PATENT APPLICATIONS A compound characterized in that it is a mixture of lS-eis-S, lR-cis-S, lS-trans-S and lR-trans-S isomers of cypermethrin. Compound according to claim 1, characterized in that the isomer concentrations are approximately the same. Compound according to claim 2, characterized in that it contains at least 88% of the total cypermethrin isomers and at least 80% of the cypermethrin S isomers.

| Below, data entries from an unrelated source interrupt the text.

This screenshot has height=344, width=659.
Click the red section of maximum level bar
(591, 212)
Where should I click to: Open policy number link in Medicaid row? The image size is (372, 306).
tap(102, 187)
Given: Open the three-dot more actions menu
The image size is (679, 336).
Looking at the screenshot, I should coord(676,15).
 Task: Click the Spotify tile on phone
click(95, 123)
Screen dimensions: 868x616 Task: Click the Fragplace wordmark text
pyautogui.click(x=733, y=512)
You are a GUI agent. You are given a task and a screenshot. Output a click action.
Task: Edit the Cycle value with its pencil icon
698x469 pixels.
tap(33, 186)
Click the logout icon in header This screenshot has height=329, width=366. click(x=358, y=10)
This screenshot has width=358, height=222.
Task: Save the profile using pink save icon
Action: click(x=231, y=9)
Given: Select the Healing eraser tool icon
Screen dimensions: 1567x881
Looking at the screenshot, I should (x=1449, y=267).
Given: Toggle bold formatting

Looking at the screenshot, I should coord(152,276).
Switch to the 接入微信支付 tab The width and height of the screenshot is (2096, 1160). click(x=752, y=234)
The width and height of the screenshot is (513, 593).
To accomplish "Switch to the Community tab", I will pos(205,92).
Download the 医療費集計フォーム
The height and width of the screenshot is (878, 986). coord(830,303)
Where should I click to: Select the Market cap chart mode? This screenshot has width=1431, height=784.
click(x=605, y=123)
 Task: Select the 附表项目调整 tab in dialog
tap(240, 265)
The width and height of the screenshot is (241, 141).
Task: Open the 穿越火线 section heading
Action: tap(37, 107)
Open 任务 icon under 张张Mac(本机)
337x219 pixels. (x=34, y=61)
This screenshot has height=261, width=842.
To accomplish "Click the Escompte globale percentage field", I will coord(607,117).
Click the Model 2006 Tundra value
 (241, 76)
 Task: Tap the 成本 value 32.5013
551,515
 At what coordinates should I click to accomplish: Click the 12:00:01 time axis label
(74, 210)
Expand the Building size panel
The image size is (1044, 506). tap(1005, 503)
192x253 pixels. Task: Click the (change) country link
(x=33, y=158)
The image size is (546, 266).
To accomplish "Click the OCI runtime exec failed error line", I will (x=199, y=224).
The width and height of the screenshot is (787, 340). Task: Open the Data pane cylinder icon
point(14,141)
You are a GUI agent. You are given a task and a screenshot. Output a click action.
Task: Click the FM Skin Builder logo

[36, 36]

Compound according to claim 3, characterized in that the cis / trans ratio is in the range 45/55 to 55/45. 5. Racemic cis / trans 3- (2,2-dichloroethenyl) -2,2-dimethylcyclopropane carboxylic acid conversion product as chloride with (S) (cyano) (3-phenoxyphenyl) methanol. Composition comprising the compound of claims 1, 2, 3 or 4 in admixture with one or more agriculturally acceptable adjuvants. An insect control method, characterized in that an insecticidally effective amount of the composition of claim 6 is applied to the insect or to the site where the insect is expected.